What that means for the rest of the United States, in general, and Alaska, in particular, is that there will be a clear shift from reliance on money-changers to producers. The question will be whether the producers can survive the bad times. The familiar economic model is not working. Industrial production and manufacturing require investment; investors seek opportunities in urban centers; producers seek investors in urban centers; and urban centers are populated by service providers who support the investors and the producers.

In the case of California, long a producer state, the service providers have gained sway. Although California possesses vast mineral and hydrocarbon assets, the service providers have stymied their development through regulatory overreach. California imports its energy, generated in Washington and other states, from the grid. It imports its commodities from other places, like Alaska. It imports its water from the Colorado River.

Despite its $25 billion in bonded indebtedness that it cannot pay, California will not go under. There is no precedent for a state to go bankrupt. Congress will not allow it. Even if the U.S. House of Representatives is in the hands of freshmen pledged to reduce spending and cut taxes, it cannot marshal the backbone to see California or any other state fail. Failure is un-American.

One does not have to be a card-carrying member of the Tea Party however to reach the conclusion that there should be consequences for the social costs that have saddled production of raw materials and manufacturing them into consumer goods. Those social costs were once measured in terms of pollutants and toxins; however, now they are measured in terms of unemployed workers. There is a direct correlation between increased regulation and domestic unemployment.

At the moment, the U.S. Environmental Protection Agency is engaged in a power stroke, seeking to broaden its influence at the cost of potentially millions more private sector jobs. Unfortunately, in California, undercutting job growth at this particular moment in time could be devastating.

Should California fail, or even if it doesn’t, Gov. Brown has made it clear that his first step will be to reduce public services, while demanding more taxes from the people and businesses of the state. Invariably, the cuts in services will be in the most visible locations: closed schools, hospitals and libraries and reduced overtime for police and firefighters. Traditionally, taxpayers open their wallets when they see that the public services they crave are foreclosed. Putting it differently, the elimination of layers of bureaucracy is invisible to taxpayers, despite the savings. Therefore, the people will not know they are “suffering” if the only people taken off the payroll are the deputies and “assistants” to miscellaneous VIPs.
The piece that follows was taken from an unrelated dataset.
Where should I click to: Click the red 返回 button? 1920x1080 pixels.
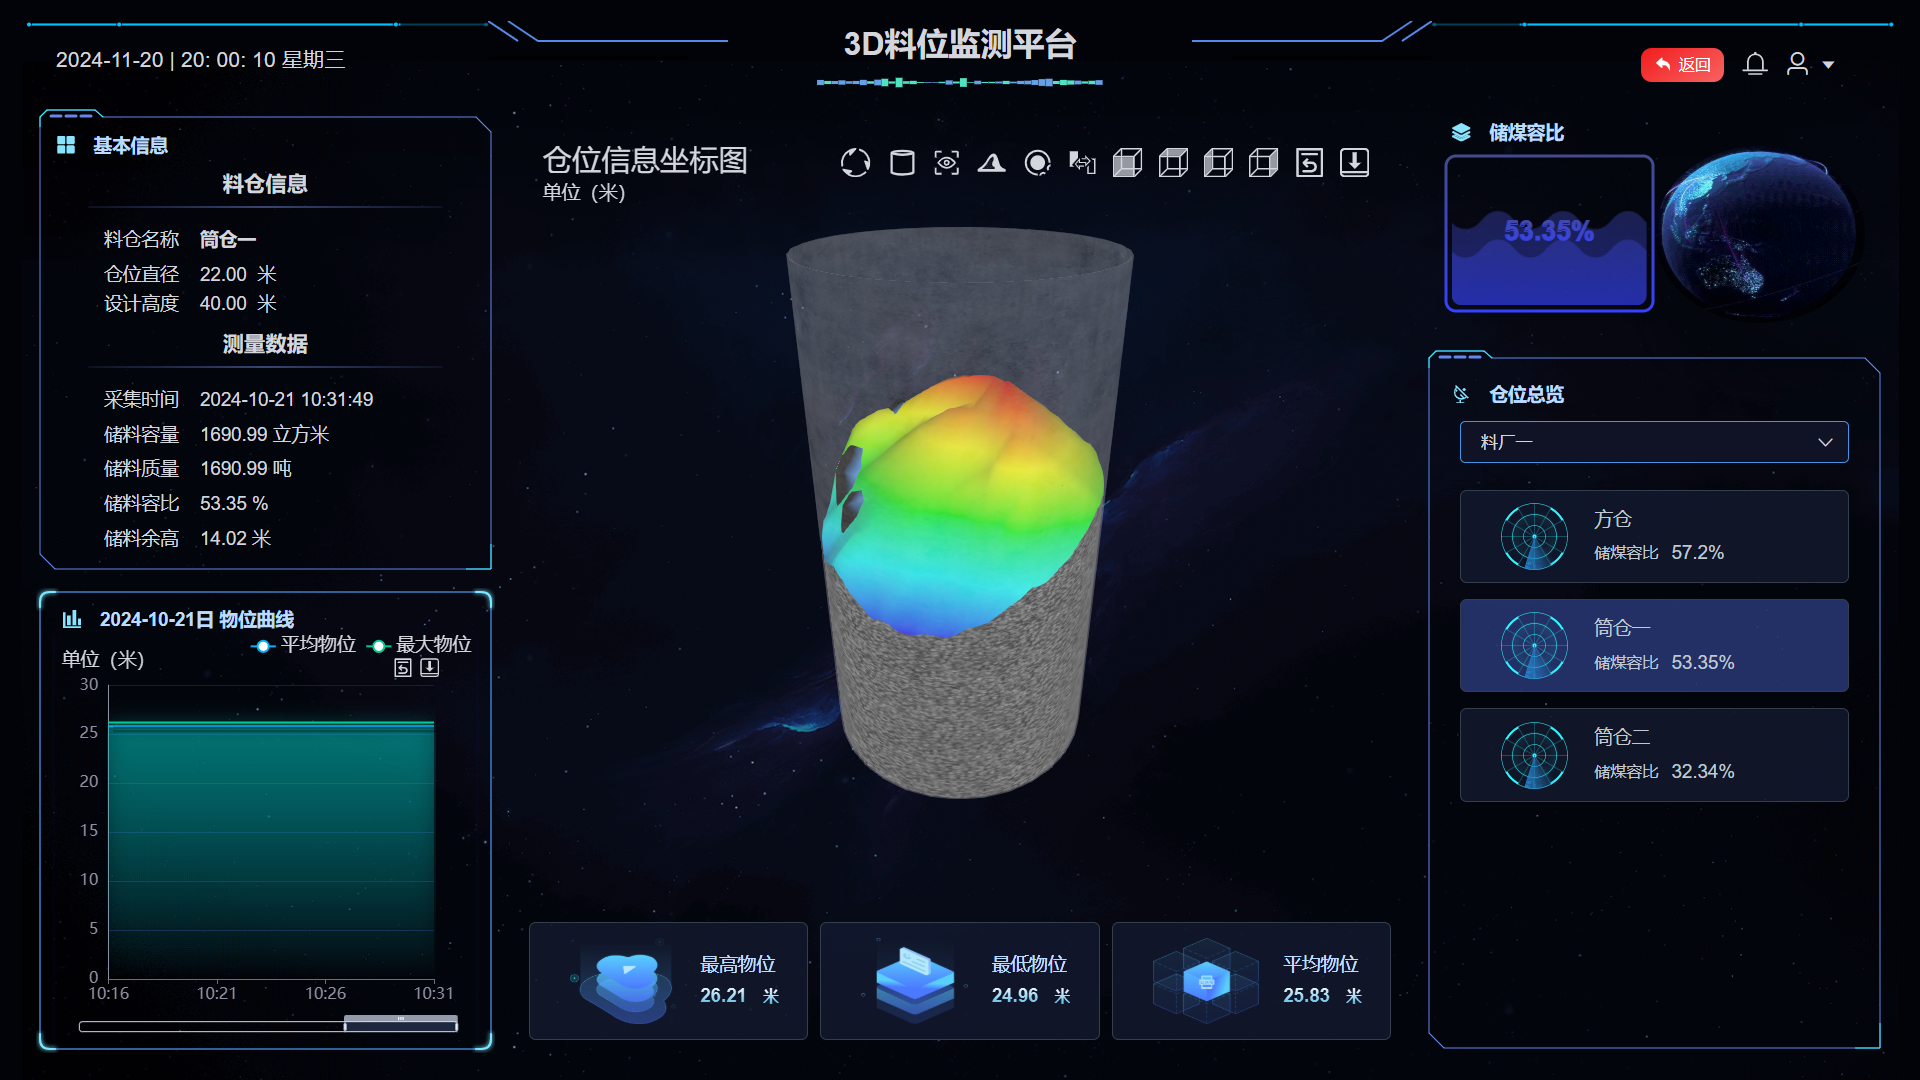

What happens in California is of interest because it isn’t the only Ecotopian state. Nor is Ecotopia the only region that is in trouble. Megatropolis is likewise near the edge, but while Megatropolis may involve more states than Ecotopia (Massachusetts, Rhode Island, Connecticut, New York, New Jersey, Pennsylvania, Maryland, Delaware and Virginia versus Washington, Oregon and California), and therefore have a greater political impact, Ecotopia is in our own back yard.

Alaska, of course, is not quite off the hook. The recent near-closure of TAPS for just a few days portends a gloomy future. When TAPS reaches a magic number, perhaps 300,000 barrels a day, it will have to be closed. If it is closed, the corridor will have to be reclaimed. If the corridor is reclaimed, the oil on the North Slope that cannot be permitted for recovery now will be lost to future needs for a very long time. Alaska’s $14 billion operating budget will crumble. Alaska will default on its debts (after closing all the schools and hospitals and cutting off pensioners and retirees). Most people in Alaska will return to the “Slower 48” because they cannot afford to live here.

In brief, my recommendation to Alaskans for the New Year: If you don’t have a gold mine, get one. You’re going to need it. Best wishes to all for 2011!